-- Requirement --
Rewrite the rows from the line with "Search the response with magnifier icon" up to and including the line with "Click the orange" as a numbered list, dropping any blank lines.

-- Given data --
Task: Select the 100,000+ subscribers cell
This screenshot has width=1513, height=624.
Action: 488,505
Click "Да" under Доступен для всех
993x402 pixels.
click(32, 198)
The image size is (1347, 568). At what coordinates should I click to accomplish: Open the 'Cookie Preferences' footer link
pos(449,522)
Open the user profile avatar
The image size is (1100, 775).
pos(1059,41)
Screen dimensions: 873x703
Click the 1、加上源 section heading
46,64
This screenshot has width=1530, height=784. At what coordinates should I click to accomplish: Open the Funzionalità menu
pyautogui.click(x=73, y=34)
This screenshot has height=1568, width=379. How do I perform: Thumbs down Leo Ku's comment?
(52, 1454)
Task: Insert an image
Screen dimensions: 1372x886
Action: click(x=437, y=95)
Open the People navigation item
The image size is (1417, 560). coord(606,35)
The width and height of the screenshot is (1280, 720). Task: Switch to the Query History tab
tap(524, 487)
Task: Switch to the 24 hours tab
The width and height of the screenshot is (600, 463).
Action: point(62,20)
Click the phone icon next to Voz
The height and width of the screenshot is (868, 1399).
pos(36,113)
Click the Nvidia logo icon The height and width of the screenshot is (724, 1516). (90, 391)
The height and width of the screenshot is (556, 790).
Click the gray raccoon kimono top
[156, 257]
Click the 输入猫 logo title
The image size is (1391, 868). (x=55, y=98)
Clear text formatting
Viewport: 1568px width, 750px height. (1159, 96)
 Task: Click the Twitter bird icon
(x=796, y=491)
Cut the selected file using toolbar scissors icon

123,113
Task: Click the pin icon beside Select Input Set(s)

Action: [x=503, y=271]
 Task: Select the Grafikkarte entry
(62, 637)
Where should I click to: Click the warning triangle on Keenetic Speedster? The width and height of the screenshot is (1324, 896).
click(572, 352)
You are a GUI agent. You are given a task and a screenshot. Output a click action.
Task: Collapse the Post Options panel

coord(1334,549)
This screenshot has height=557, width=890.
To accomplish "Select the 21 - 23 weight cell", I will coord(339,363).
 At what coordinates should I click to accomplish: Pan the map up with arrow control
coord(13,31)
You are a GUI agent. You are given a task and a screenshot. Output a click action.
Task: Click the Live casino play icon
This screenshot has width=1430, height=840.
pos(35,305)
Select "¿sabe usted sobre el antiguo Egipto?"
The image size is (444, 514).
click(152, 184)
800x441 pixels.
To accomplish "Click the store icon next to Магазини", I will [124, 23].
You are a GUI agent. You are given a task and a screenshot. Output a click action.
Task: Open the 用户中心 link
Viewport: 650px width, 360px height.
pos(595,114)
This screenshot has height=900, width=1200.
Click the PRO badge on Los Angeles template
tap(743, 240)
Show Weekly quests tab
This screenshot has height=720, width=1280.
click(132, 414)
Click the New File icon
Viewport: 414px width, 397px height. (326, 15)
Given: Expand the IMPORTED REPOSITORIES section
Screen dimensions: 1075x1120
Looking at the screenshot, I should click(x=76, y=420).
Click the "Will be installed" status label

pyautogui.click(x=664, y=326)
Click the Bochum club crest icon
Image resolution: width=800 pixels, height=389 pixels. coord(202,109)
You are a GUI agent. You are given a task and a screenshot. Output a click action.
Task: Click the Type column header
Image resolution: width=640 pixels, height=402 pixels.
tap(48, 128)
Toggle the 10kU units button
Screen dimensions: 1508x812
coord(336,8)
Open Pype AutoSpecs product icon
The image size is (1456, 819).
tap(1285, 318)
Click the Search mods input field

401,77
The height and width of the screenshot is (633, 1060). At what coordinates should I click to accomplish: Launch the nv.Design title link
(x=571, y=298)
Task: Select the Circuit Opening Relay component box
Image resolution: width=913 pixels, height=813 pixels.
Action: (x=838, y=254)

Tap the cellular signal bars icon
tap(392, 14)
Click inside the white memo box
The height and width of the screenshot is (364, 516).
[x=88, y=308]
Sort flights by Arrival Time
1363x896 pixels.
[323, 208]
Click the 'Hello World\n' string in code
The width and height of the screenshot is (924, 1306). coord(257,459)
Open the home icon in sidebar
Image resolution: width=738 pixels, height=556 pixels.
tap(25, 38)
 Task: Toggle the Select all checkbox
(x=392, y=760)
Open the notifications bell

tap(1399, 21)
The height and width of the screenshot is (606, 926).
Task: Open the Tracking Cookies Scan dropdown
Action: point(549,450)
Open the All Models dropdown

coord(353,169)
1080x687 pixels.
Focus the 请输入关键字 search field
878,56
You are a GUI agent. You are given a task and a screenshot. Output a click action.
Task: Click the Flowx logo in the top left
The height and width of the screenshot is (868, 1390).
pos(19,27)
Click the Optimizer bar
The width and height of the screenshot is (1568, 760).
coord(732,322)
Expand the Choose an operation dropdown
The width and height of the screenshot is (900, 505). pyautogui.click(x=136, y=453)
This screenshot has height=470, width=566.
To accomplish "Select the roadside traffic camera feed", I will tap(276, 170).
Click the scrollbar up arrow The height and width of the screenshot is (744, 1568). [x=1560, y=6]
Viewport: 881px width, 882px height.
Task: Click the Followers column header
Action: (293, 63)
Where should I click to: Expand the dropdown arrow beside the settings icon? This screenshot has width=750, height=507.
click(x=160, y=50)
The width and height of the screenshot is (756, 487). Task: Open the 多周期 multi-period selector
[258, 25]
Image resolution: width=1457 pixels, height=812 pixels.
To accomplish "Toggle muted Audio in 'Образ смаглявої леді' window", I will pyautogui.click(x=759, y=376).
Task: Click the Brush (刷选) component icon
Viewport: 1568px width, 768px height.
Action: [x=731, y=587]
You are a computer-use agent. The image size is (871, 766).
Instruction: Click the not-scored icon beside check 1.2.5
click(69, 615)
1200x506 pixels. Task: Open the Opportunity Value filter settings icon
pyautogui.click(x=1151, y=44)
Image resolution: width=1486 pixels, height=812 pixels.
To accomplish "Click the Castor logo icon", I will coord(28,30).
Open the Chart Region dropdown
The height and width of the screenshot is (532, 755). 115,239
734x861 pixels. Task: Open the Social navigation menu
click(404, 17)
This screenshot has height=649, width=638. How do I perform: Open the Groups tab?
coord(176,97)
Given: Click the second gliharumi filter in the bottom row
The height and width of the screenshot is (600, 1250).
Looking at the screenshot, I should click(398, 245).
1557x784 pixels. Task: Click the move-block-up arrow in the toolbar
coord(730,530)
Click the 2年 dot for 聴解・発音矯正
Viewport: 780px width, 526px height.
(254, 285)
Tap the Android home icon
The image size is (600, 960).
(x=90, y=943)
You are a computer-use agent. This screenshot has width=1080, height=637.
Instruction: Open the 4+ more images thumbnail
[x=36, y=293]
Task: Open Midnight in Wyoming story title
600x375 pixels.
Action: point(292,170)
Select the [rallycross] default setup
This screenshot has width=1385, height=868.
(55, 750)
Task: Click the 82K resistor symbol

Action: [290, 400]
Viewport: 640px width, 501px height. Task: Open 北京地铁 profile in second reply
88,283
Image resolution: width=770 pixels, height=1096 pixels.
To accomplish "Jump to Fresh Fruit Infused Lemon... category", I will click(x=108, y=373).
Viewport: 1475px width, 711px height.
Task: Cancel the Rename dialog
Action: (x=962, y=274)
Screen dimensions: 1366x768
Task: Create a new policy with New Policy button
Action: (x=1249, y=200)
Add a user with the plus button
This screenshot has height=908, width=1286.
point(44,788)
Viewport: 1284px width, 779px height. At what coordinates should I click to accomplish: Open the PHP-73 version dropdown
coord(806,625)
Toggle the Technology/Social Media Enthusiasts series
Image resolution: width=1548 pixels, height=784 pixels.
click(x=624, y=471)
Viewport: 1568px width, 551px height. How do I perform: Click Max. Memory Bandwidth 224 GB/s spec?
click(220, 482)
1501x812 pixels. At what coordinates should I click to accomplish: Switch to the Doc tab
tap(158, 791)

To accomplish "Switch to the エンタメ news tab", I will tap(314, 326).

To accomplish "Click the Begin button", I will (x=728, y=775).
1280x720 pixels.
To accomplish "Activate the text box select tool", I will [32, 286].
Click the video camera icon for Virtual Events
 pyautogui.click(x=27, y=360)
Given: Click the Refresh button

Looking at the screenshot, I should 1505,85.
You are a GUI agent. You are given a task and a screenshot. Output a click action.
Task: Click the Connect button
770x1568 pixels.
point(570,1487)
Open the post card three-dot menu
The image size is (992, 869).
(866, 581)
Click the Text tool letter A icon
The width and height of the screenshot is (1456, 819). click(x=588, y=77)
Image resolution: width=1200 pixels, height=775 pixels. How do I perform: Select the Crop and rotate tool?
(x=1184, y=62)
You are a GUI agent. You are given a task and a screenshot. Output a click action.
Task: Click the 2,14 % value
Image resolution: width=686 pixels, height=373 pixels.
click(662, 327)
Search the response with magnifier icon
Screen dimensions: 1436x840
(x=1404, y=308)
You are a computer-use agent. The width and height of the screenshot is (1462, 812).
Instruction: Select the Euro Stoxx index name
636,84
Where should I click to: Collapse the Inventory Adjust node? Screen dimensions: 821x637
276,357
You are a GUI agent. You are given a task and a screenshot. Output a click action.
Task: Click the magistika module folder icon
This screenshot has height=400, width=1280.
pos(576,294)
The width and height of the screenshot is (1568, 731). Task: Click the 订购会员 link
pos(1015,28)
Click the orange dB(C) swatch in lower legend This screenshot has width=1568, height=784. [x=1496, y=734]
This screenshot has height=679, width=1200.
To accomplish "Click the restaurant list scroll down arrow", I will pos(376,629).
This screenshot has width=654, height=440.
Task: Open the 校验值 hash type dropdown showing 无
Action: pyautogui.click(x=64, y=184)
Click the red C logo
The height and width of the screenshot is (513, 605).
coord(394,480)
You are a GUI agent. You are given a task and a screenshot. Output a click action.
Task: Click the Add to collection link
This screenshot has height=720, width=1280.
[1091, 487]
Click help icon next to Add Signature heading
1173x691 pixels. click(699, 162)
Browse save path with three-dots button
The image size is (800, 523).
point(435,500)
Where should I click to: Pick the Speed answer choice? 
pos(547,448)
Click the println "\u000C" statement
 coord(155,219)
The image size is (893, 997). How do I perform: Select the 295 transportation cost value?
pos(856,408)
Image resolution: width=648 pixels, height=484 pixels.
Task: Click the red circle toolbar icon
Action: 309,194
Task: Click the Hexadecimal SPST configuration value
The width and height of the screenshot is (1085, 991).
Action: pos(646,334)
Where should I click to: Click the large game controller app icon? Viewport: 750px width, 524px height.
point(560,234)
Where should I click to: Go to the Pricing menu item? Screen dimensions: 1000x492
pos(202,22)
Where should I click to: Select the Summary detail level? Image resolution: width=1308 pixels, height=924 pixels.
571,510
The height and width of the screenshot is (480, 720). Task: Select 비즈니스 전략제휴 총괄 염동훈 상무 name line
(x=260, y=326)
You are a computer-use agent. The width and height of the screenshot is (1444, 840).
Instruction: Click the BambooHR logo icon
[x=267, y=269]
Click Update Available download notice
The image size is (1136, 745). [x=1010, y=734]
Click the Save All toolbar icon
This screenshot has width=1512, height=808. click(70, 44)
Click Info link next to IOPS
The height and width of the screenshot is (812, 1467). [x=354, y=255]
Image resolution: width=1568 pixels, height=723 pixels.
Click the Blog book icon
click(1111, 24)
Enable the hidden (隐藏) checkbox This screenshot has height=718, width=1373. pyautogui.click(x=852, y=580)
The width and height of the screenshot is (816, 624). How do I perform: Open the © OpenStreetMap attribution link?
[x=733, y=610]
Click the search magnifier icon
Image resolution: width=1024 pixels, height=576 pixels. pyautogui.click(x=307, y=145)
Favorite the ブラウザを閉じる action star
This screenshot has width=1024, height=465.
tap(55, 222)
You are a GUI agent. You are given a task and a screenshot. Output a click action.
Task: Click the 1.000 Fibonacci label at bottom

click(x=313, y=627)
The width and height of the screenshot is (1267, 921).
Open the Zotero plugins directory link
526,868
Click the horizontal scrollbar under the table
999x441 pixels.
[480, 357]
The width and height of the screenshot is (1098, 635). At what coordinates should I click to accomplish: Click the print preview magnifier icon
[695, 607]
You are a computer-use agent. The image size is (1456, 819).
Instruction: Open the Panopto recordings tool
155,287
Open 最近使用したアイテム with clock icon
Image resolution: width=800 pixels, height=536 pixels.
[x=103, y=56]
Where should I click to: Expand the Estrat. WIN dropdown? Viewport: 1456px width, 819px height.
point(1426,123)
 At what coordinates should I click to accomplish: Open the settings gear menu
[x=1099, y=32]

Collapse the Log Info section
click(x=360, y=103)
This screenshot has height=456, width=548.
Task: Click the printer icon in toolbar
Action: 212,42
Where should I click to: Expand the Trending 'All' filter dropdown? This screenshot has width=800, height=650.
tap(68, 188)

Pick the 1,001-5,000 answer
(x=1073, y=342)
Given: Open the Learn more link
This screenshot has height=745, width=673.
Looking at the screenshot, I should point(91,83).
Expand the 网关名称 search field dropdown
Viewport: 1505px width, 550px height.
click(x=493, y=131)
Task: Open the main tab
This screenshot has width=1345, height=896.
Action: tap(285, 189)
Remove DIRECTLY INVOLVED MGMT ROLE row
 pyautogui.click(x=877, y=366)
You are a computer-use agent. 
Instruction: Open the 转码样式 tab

-- Exercise response --
1. Search the response with magnifier icon
2. Screen dimensions: 1436x840
3. (x=1404, y=308)
4. You are a computer-use agent. The width and height of the screenshot is (1462, 812).
5. Instruction: Select the Euro Stoxx index name
6. 636,84
7. Where should I click to: Collapse the Inventory Adjust node? Screen dimensions: 821x637
8. 276,357
9. You are a GUI agent. You are given a task and a screenshot. Output a click action.
10. Task: Click the magistika module folder icon
11. This screenshot has height=400, width=1280.
12. pos(576,294)
13. The width and height of the screenshot is (1568, 731). Task: Click the 订购会员 link
14. pos(1015,28)
15. Click the orange dB(C) swatch in lower legend This screenshot has width=1568, height=784. [x=1496, y=734]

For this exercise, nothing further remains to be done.